Billy Crudup stars in Harry Clarke (Carol Rosegg)
Billy Crudup stars in Harry Clarke (Carol Rosegg)

Never mind the thin, shaggy dog-story of a plot: this monologue is all about Billy Crudup’s mercurial, showboating performance. The star of Almost Famous and The Morning Show is also a Tony Award-winning Broadway veteran, and he evokes a panoply of characters in this tale of an uptight gay man whose swaggering alter ego runs riot.

Crudup first did David Cale’s play in New York in 2017, and in his London debut has the audience eating out of his hand. His performance, and the direction of Leigh Silverman, are better than the material deserves.

On a set comprising a seascape backdrop and a steamer chair, Crudup is galvanized by an impish internal energy into startling physical and facial transformations. Shy, Indiana-born Philip Brugglestein morphs into brash, British, omnisexual Harry Clarke. Then into the people Harry seduces: a repressed moneyman, his trustafarian singer sister, their huge-haired Jewish mum.

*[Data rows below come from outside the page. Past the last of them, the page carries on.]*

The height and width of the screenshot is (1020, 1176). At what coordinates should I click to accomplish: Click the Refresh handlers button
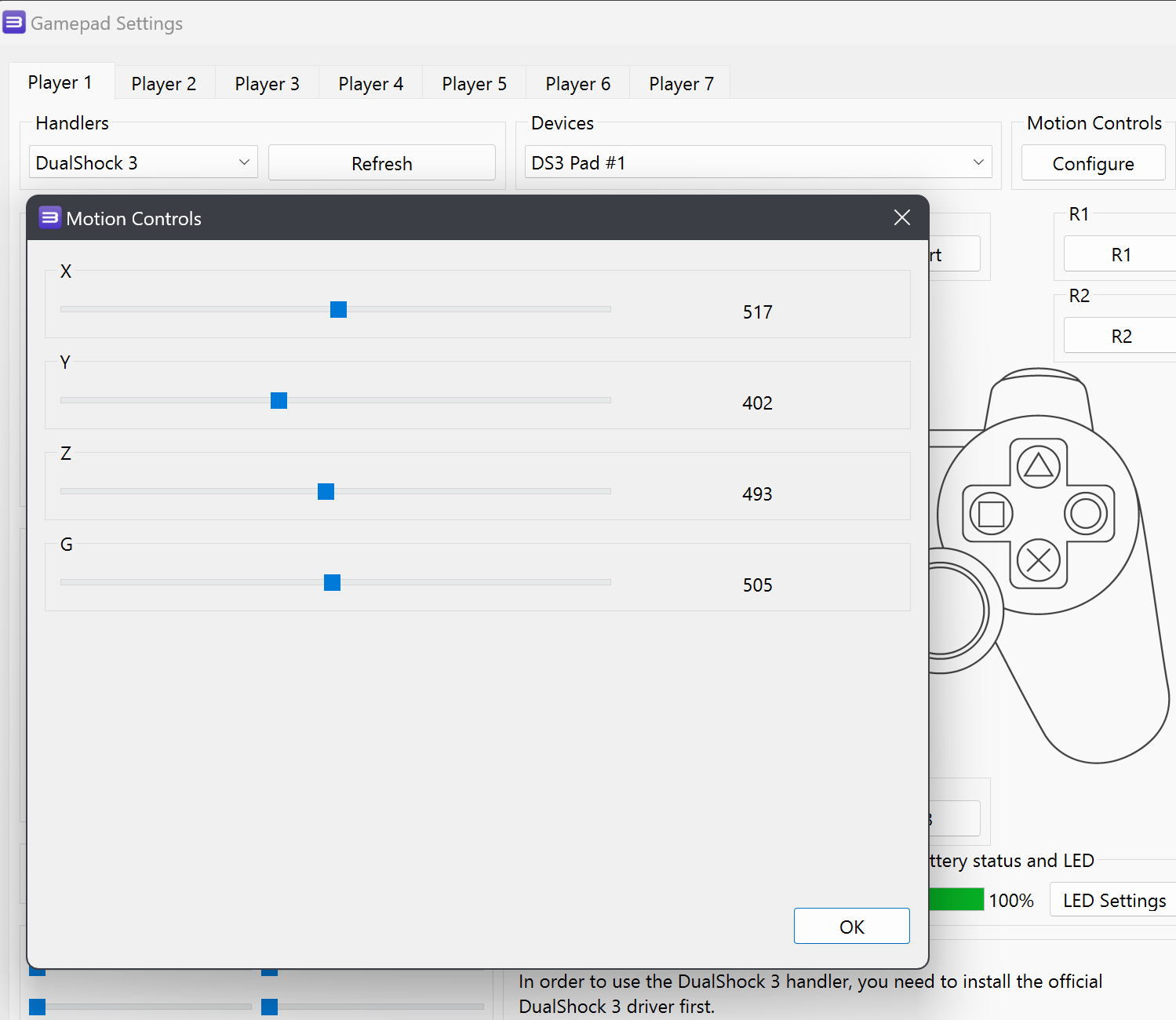point(381,162)
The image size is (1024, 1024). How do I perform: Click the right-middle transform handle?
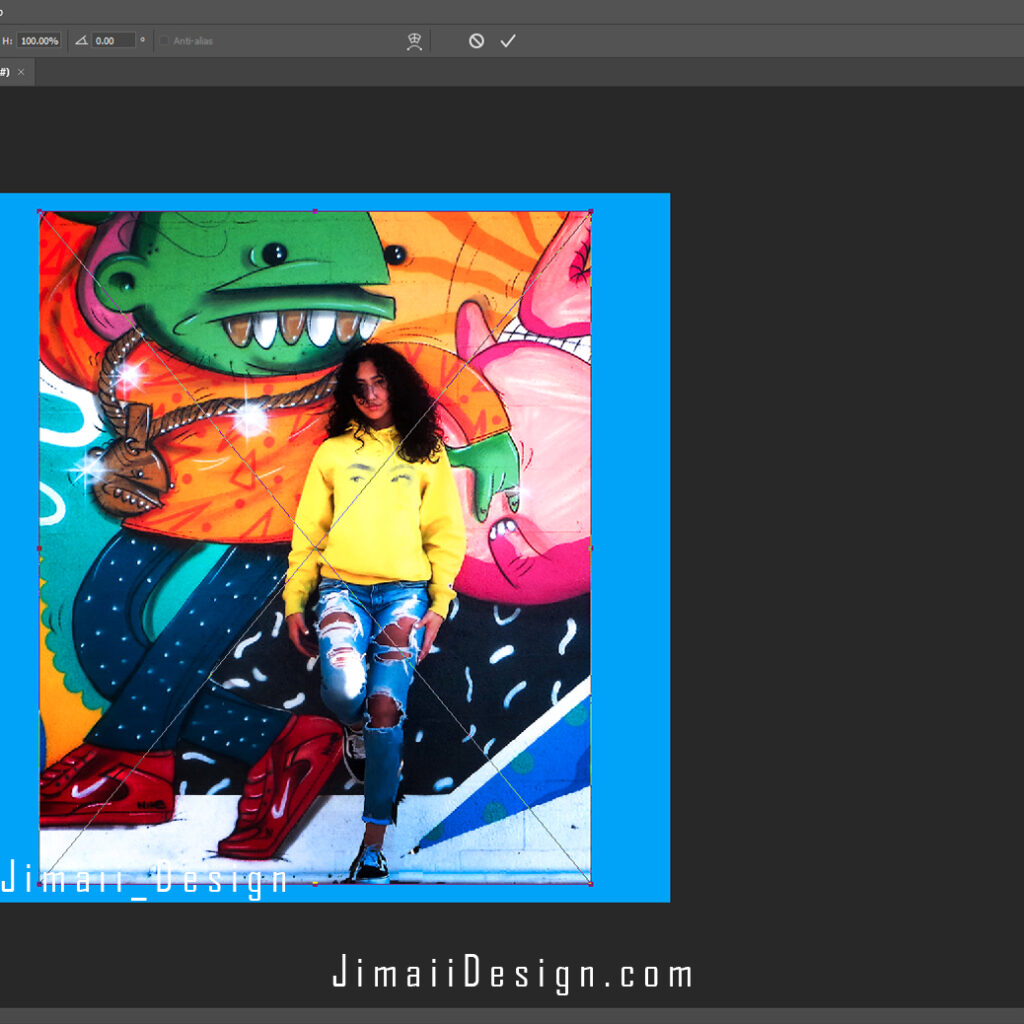click(592, 547)
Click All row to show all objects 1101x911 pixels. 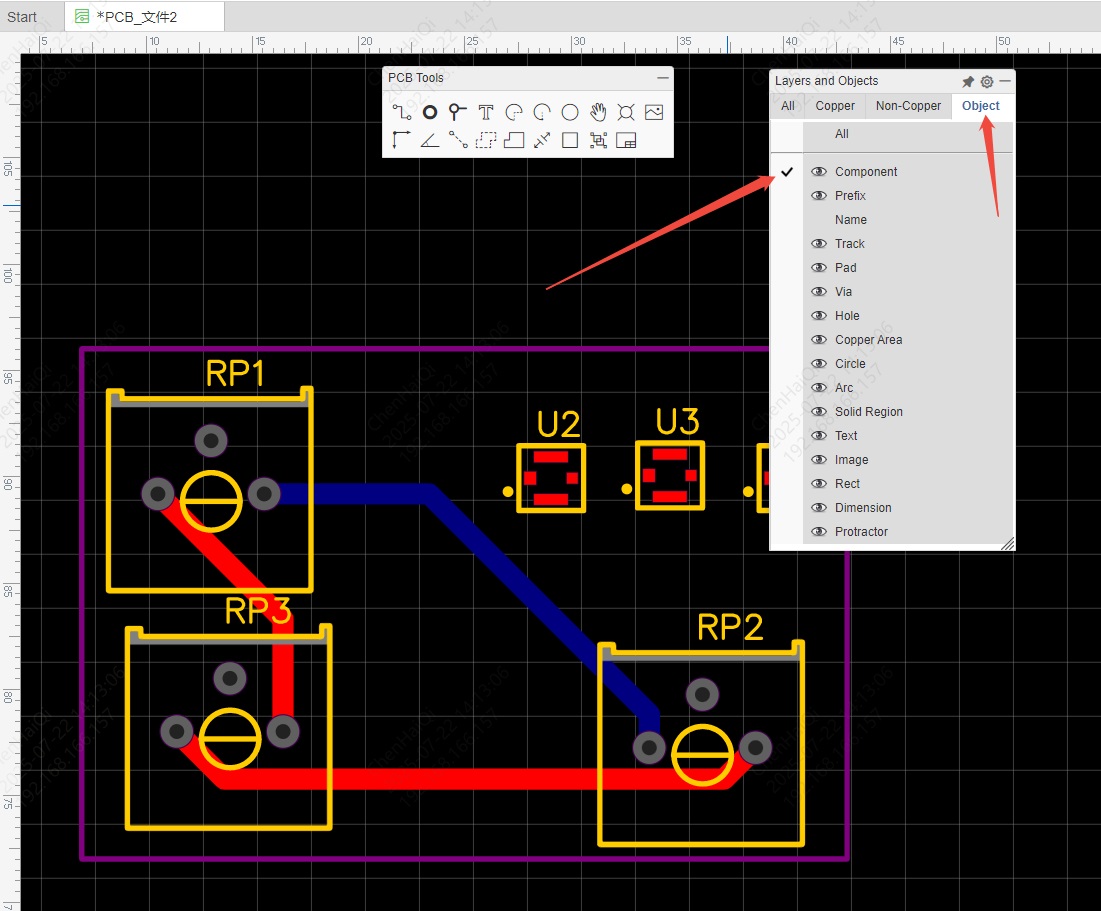coord(840,133)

The characterisations are broad and the larky tone is set by the opening line: “I could always do an immaculate English accent.” After which Crudup gives us two, a strangulated aristocratic squawk for Philip and a clotted mockney for Harry, both terrible. It doesn’t really matter. This is about the performative spinning of a tall story, and a chance for a man the camera loves to exercise his theatrical muscles.

 (Carol Rosegg)
(Carol Rosegg)

Cale’s monologue has been compared to Patricia Highsmith’s Ripley novels but has almost no psychological depth. All we know about Philip is that he had a homophobic father and a dead mother, used his ‘Englishness’ as a shield, and lives in a quirkily furnished Manhattan room while very occasionally working as a barista.

He invents Harry – supposedly a former tour manager for Eighties soul singer Sade – to get out of a sticky situation and the persona takes on a life of its own. Every audacious lie or cocksure move that should expose Harry merely gets him more social and sexual access to a gilded elite.

You could read it as a study of the ego versus the id or a social satire, but it’s not that clever. A hint that Harry was always there, acting out Philip’s desires, fizzles out. Some of the narrative twists beggar belief and the 80-minute story ends abruptly. Cale left England for New York in the 1970s which may explain Harry’s use of phrases like “having it off”, “nice knickers” and “Gordon Bennett!”

Does it work? Ultimately, no. Crudup gives a beguiling performance and his presence here will delight established admirers. But he’s not a supernova like Sarah Jessica Parker, whose mere appearance live onstage can transcend a limp, lacklustre play.